Problem: A 1 cm diameter copper sphere heated to 300 °C is dropped into a well‐insulated beaker containing 10 ml of water at 25 °C. What is the final temperature once the water and metal have come to equilibrium?
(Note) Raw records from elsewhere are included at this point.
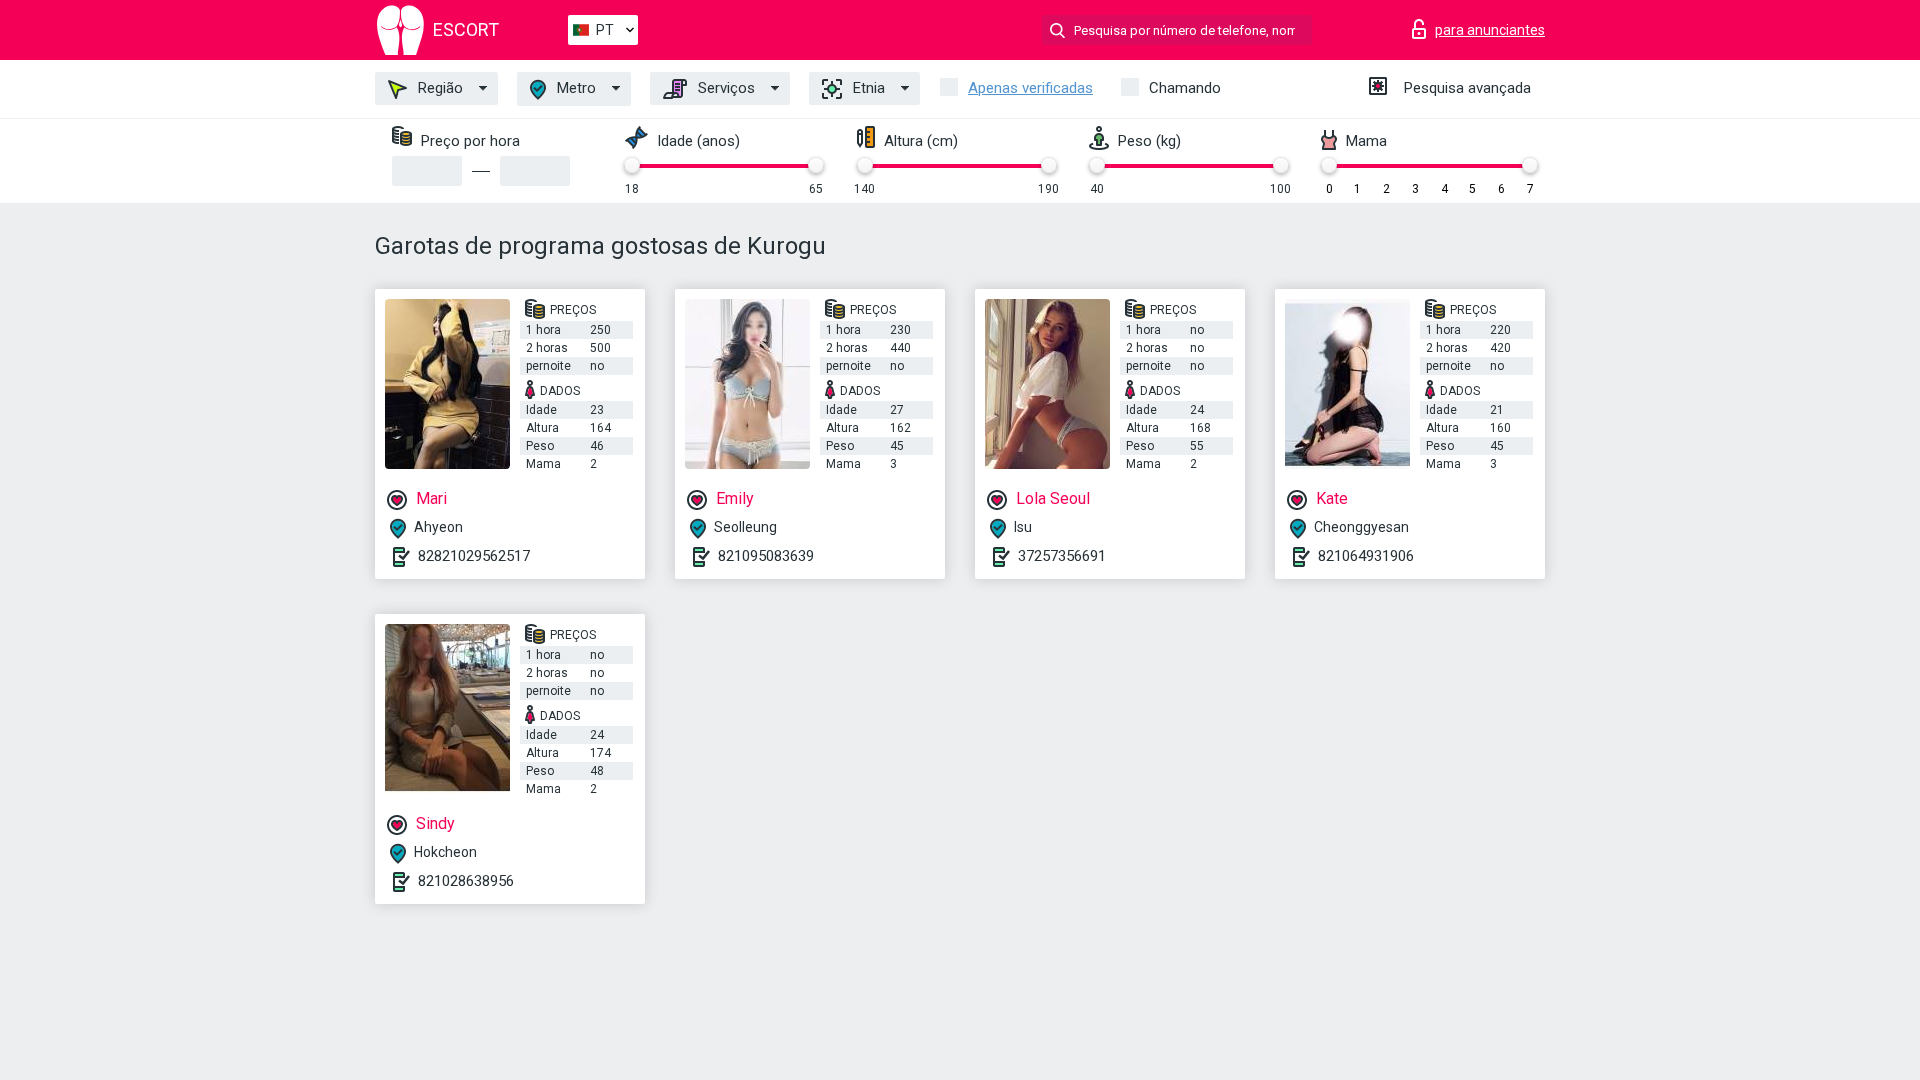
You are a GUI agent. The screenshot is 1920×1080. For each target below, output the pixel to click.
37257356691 (1062, 556)
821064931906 (1366, 556)
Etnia (867, 88)
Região (438, 88)
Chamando (1185, 88)
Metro (574, 88)
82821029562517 (474, 556)
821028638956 (466, 881)
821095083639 (766, 556)
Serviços (724, 88)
Find: Final temperature T_2 .
Known: Initial temperature of copper T_{1,Cu} = 300 °C, initial temperature of water T_{1,W} = 25 °C, diameter of copper sphere D = 0.01 m, volume of water V_W = 10 \ ml =10^{–5} \ m^3 .
Diagram:
Assumptions: Water and copper are both incompressible, there is no heat loss from the beaker so Q_{12} = 0.
Governing Equation:
First Law Q_{12}+W_{12}=\Delta U_{12}
Properties: Copper density and specific heat ρ_{Cu} = 8900 kg / m³ and c_{Cu} = 0.386 kJ / kg°C (Appendix 2), water density and specific heat ρ_{W} = 997 kg / m³ and c_{W} = 4.18 kJ / kg°C (Appendix 3).
Mass of copper sphere is
m_{Cu}=\rho _{Cu}\frac{\pi D^3}{6} =8900 \ kg/m^3 \times \frac{\pi (0.01 \ m)^3}{6} =4.6600 \times 10^{-3} \ kg.
Mass of water is
m_W=\rho _WV_W=997 \ kg/m^3 \times 10^{-5} \ m^3=9.97 \times 10^{-3} \ kg.
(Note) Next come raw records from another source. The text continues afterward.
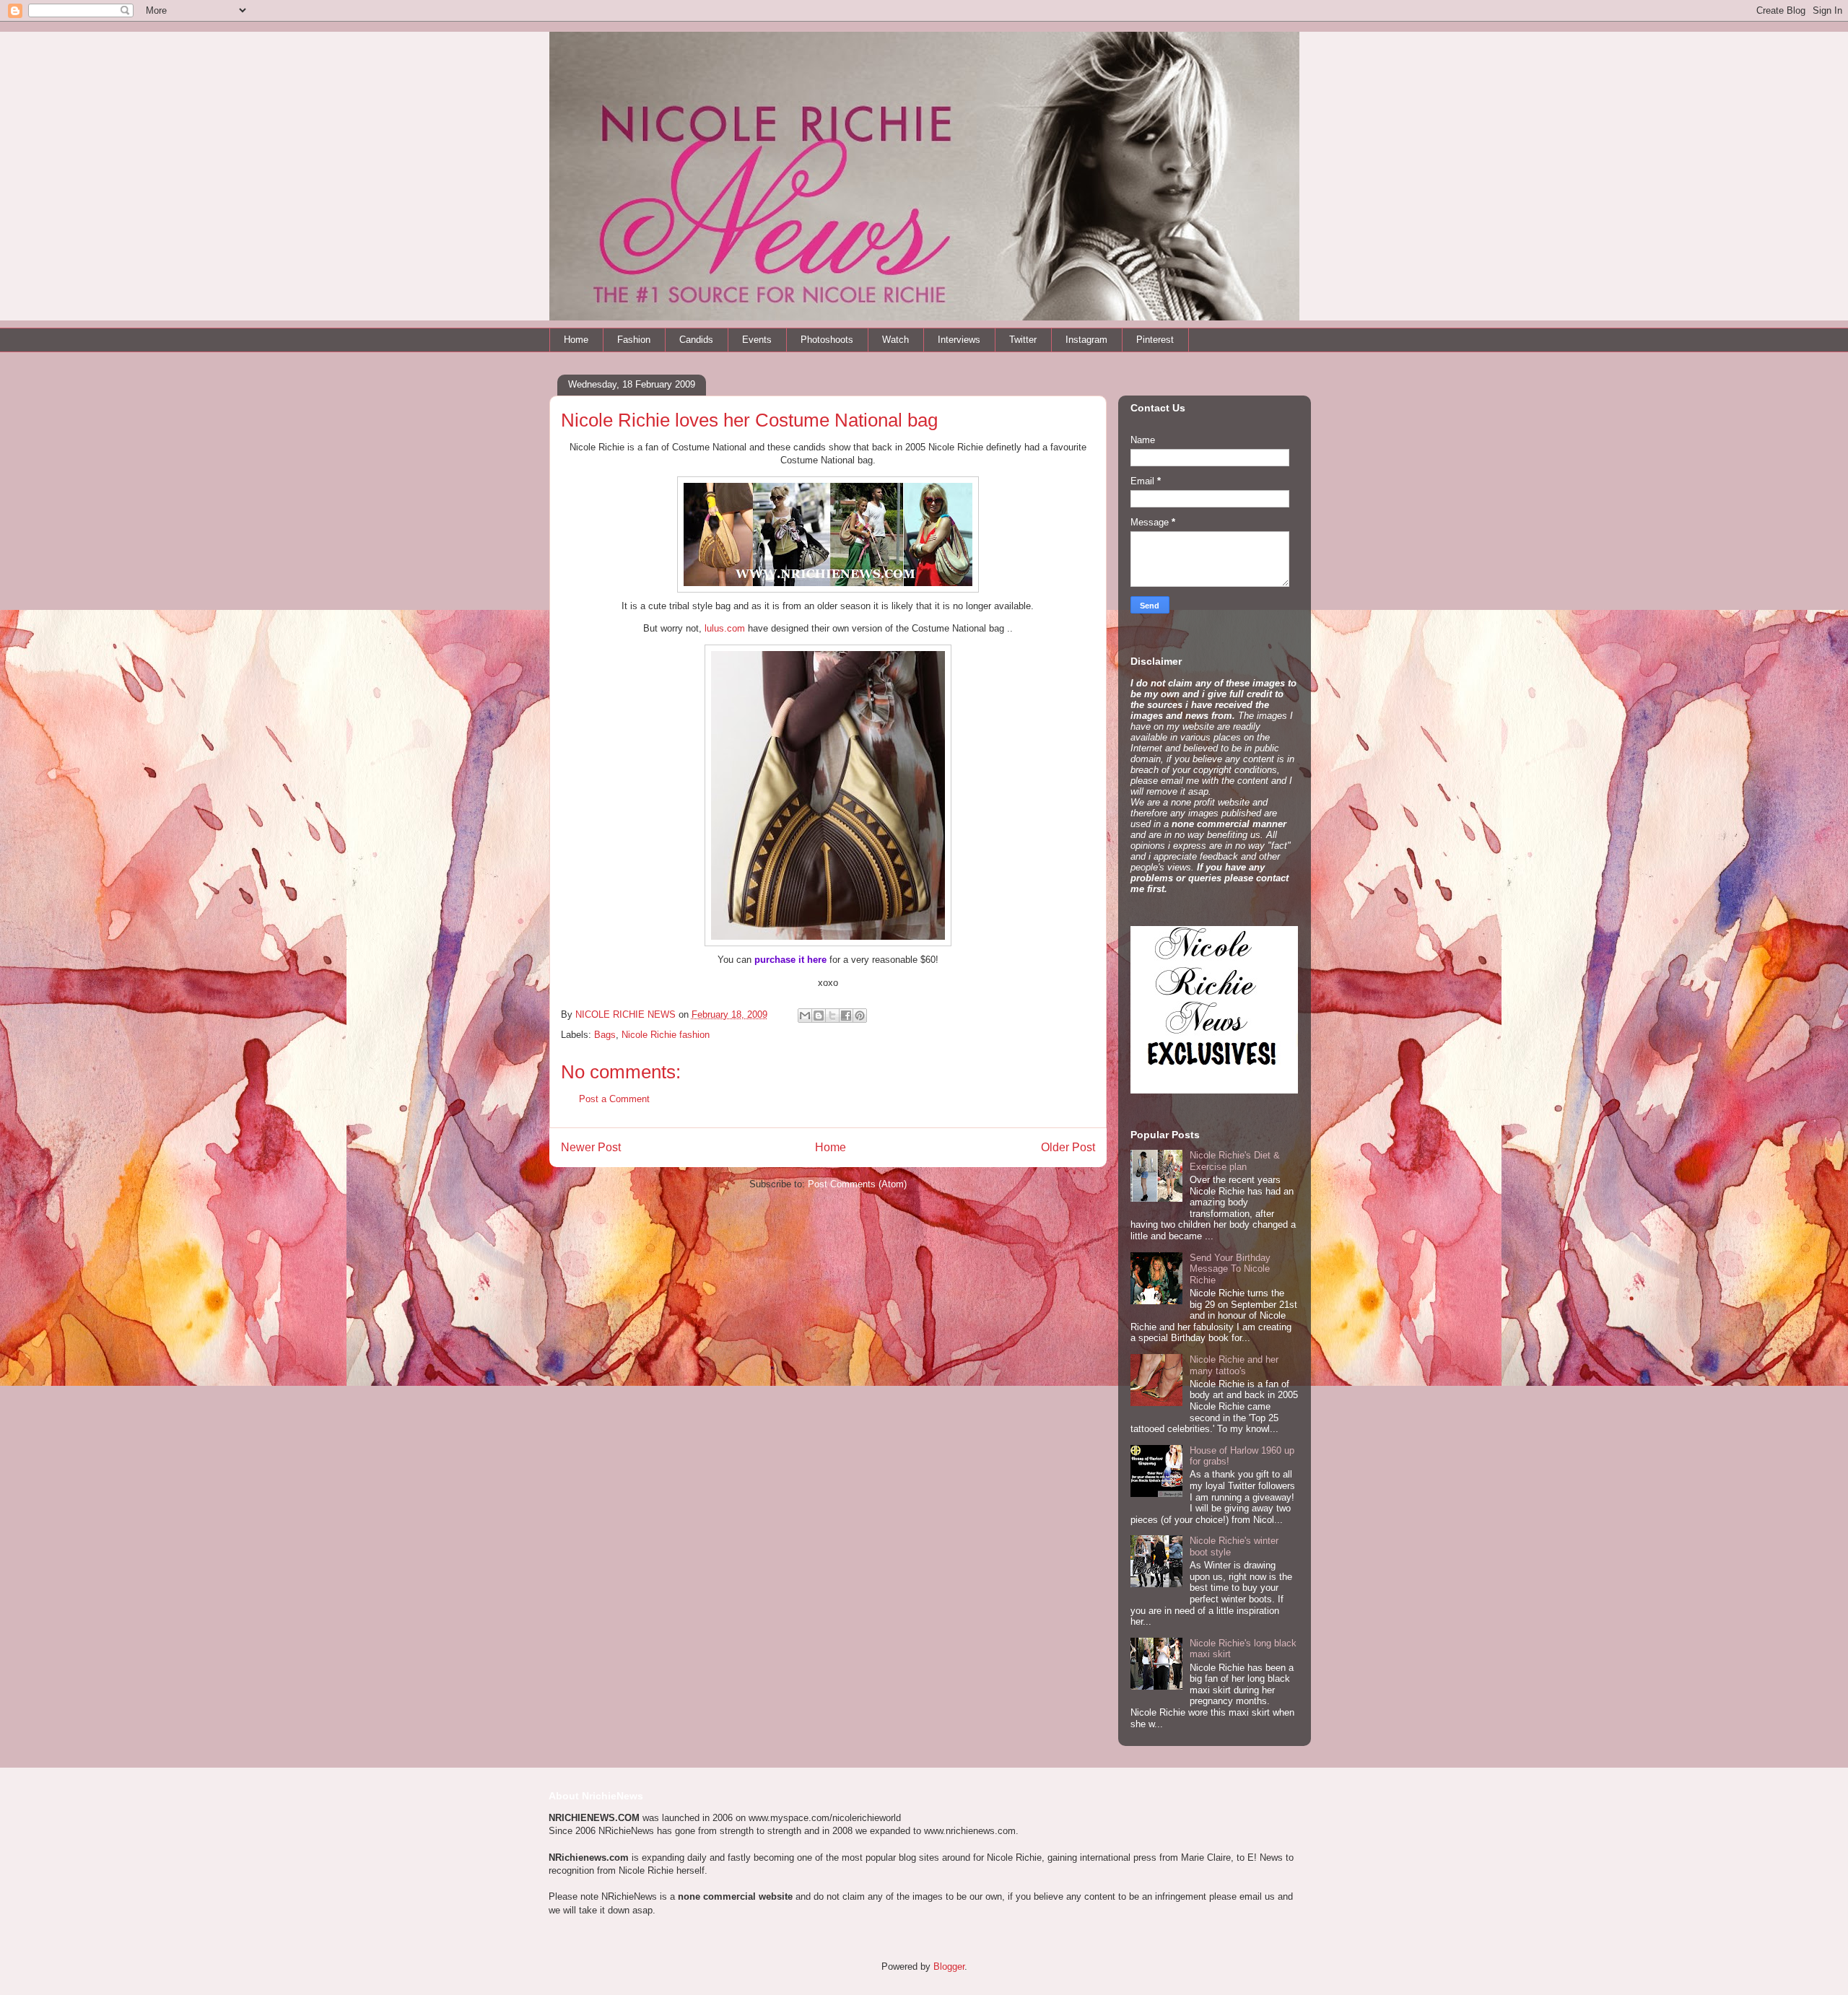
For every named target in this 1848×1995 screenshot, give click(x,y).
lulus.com (725, 628)
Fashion (633, 339)
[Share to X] (832, 1015)
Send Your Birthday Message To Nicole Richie (1230, 1268)
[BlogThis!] (818, 1015)
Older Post (1068, 1147)
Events (757, 339)
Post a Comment (614, 1098)
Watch (895, 339)
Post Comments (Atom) (857, 1184)
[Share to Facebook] (846, 1015)
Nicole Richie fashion (666, 1034)
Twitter (1023, 339)
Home (576, 339)
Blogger (948, 1966)
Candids (696, 339)
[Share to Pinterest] (860, 1015)
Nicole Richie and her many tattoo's (1234, 1365)
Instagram (1086, 339)
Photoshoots (827, 339)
Since the system is incompressible, W_{12} = 0 so,
\underbrace{Q_{12}}_{=0} +\underbrace{W_{12}}_{=0} =\Delta U_{12}=0
\Delta U_{12}=m_{Cu}\Delta u_{12,Cu}+m_{W}\Delta u_{12,W}=m_{Cu}c_{Cu}(T_2-T_{1,Cu})+m_{W}c_{W}(T_2-T_{1,W})=0.
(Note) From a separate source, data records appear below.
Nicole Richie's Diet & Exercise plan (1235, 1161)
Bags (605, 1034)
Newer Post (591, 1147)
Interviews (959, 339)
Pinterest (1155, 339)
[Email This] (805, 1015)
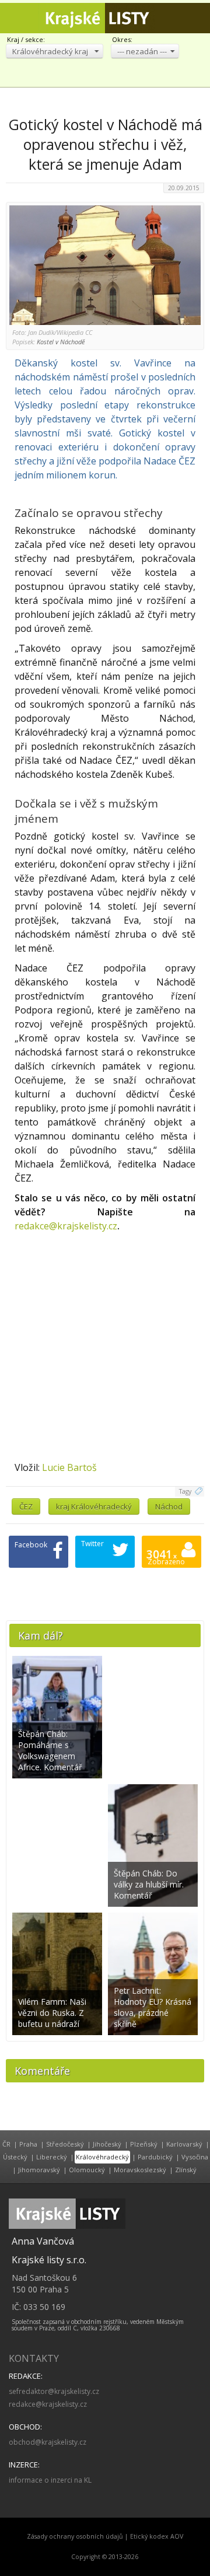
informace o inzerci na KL (50, 2480)
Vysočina (194, 2156)
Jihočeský (107, 2144)
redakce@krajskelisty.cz (66, 1225)
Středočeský (65, 2144)
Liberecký (51, 2156)
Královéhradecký (102, 2156)
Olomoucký (87, 2169)
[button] (54, 51)
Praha (28, 2144)
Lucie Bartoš (69, 1467)
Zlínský (186, 2169)
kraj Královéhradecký (94, 1506)
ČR (6, 2144)
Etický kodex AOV (156, 2536)
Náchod (169, 1506)
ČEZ (26, 1506)
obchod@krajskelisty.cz (47, 2442)
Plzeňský (144, 2144)
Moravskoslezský (140, 2169)
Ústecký (15, 2156)
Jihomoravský (39, 2169)
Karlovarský (184, 2144)
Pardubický (155, 2156)
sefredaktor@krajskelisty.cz (54, 2391)
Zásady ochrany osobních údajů (75, 2536)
Substituting into the energy balance,
\Delta U_{12}= 4.66 \times 10^{-3} \ kg \times 0.386 \ kJ/kg^\circ C \times (T_2-300 \ ^\circ C) + 9.97 \times 10^{-3} \ kg \times 4.18 \ kJ/kg^\circ C \times (T_2-25 \ ^\circ C)=0.
Solving,
T_2 =36.379 \ º C.
Answer: The final temperature of the system is 36.4 °C.